### Problem description:
Rewrite the items below as a Markdown table with the columns Row and Line, putting each line's number in Row and the line itself in Line and leaving out any blank lines. Omit the pictures from your answer.

### Items:

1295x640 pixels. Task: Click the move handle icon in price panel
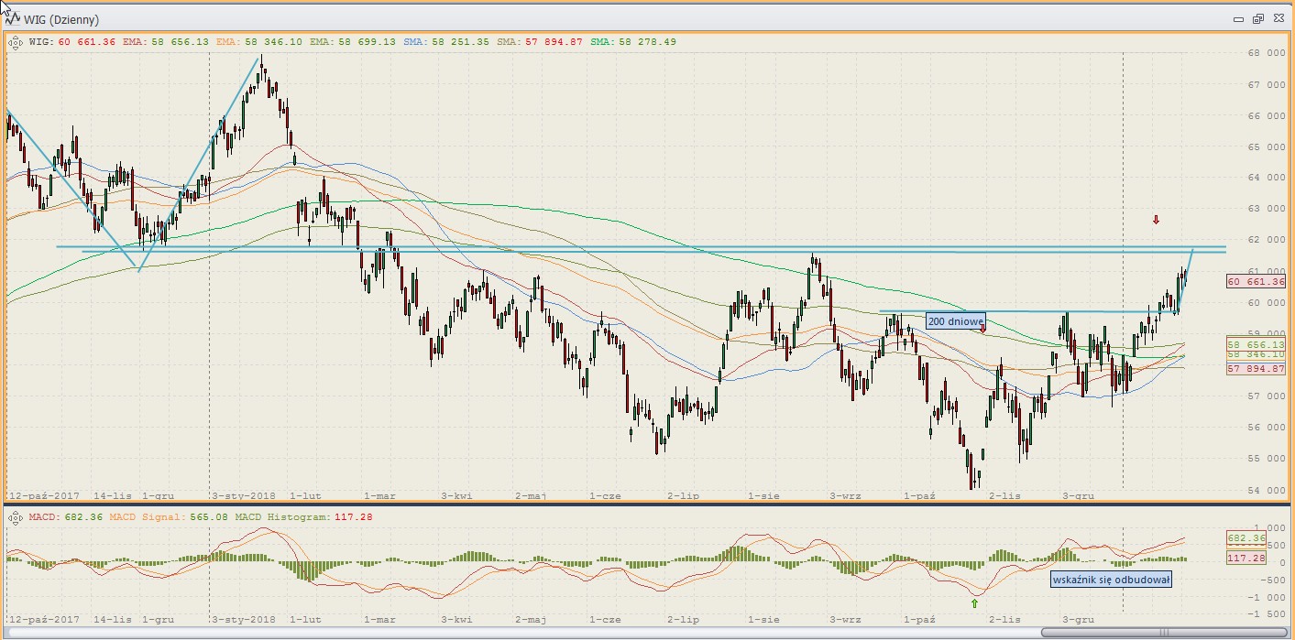coord(16,41)
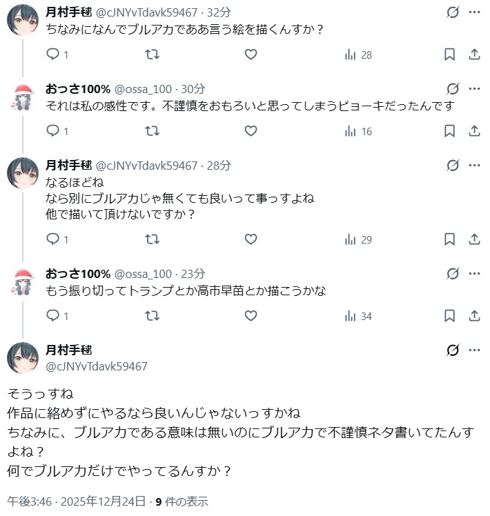The width and height of the screenshot is (490, 516).
Task: Like the なるほどね reply tweet
Action: click(251, 239)
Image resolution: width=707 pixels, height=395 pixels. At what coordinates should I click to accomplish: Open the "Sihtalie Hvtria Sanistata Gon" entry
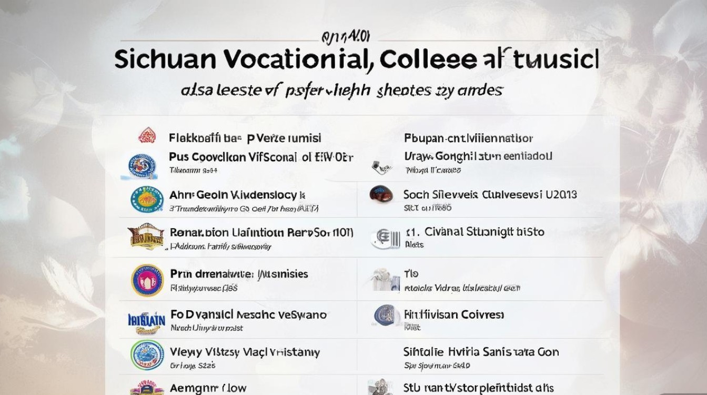(x=481, y=352)
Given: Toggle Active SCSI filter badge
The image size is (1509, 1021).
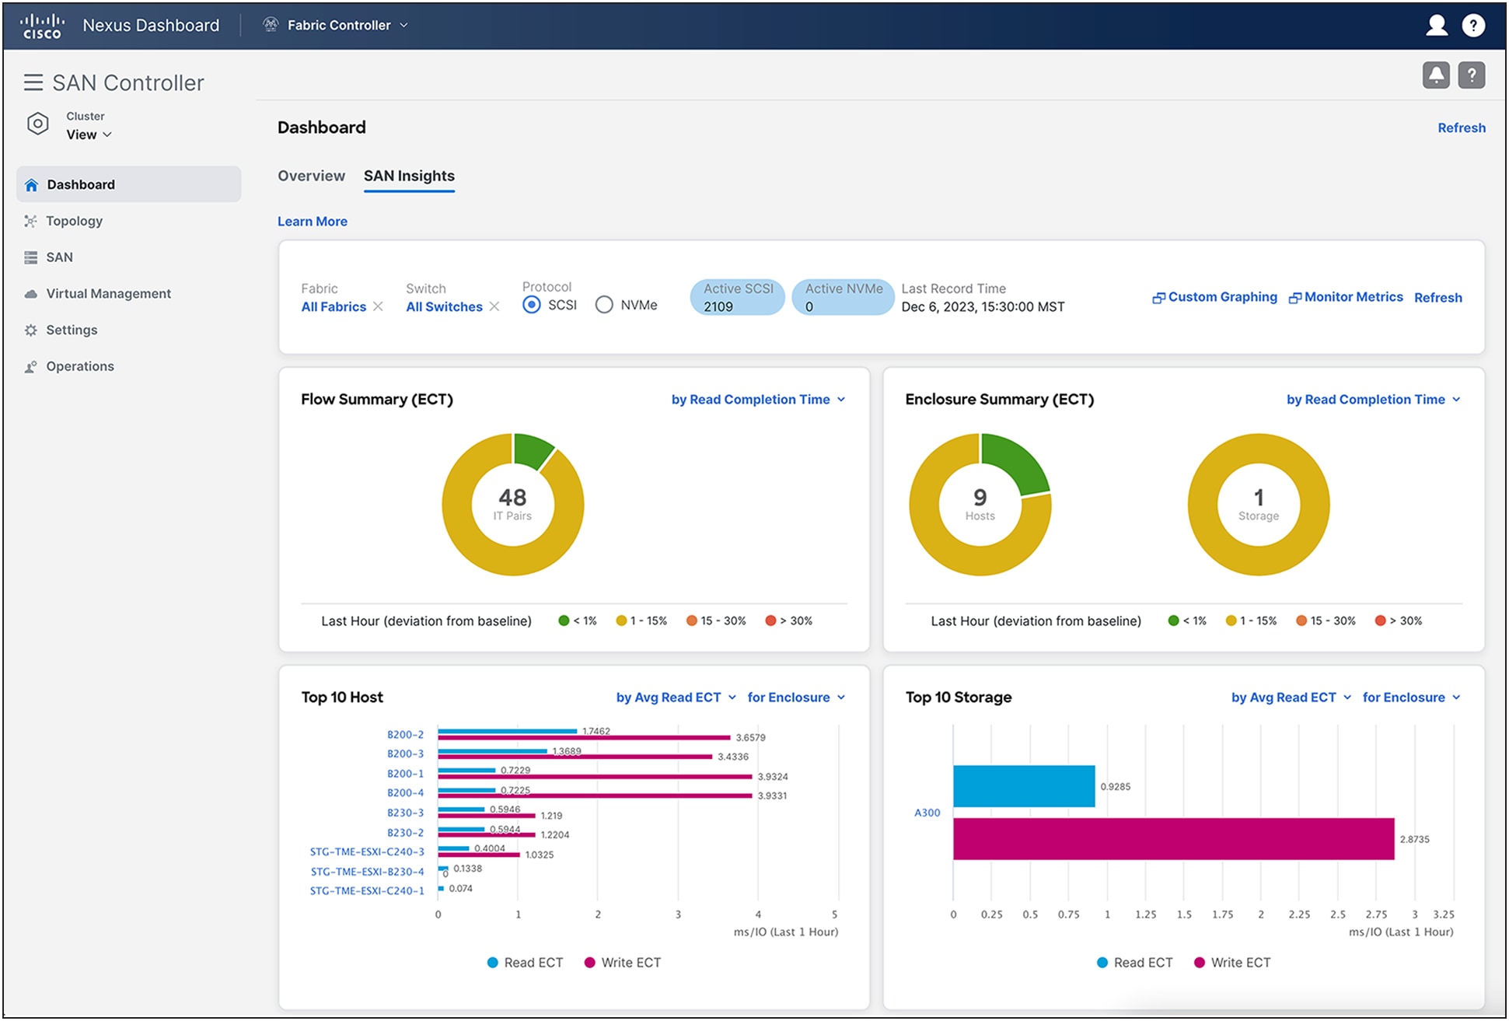Looking at the screenshot, I should (738, 299).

### Exercise solution:
| Row | Line |
|---|---|
| 1 | 1295x640 pixels. Task: Click the move handle icon in price panel |
| 2 | coord(16,41) |
| 3 | The width and height of the screenshot is (490, 516). |
| 4 | Task: Like the なるほどね reply tweet |
| 5 | Action: click(251, 239) |
| 6 | Image resolution: width=707 pixels, height=395 pixels. At what coordinates should I click to accomplish: Open the "Sihtalie Hvtria Sanistata Gon" entry |
| 7 | (x=481, y=352) |
| 8 | Given: Toggle Active SCSI filter badge |
| 9 | The image size is (1509, 1021). |
| 10 | Looking at the screenshot, I should (738, 299). |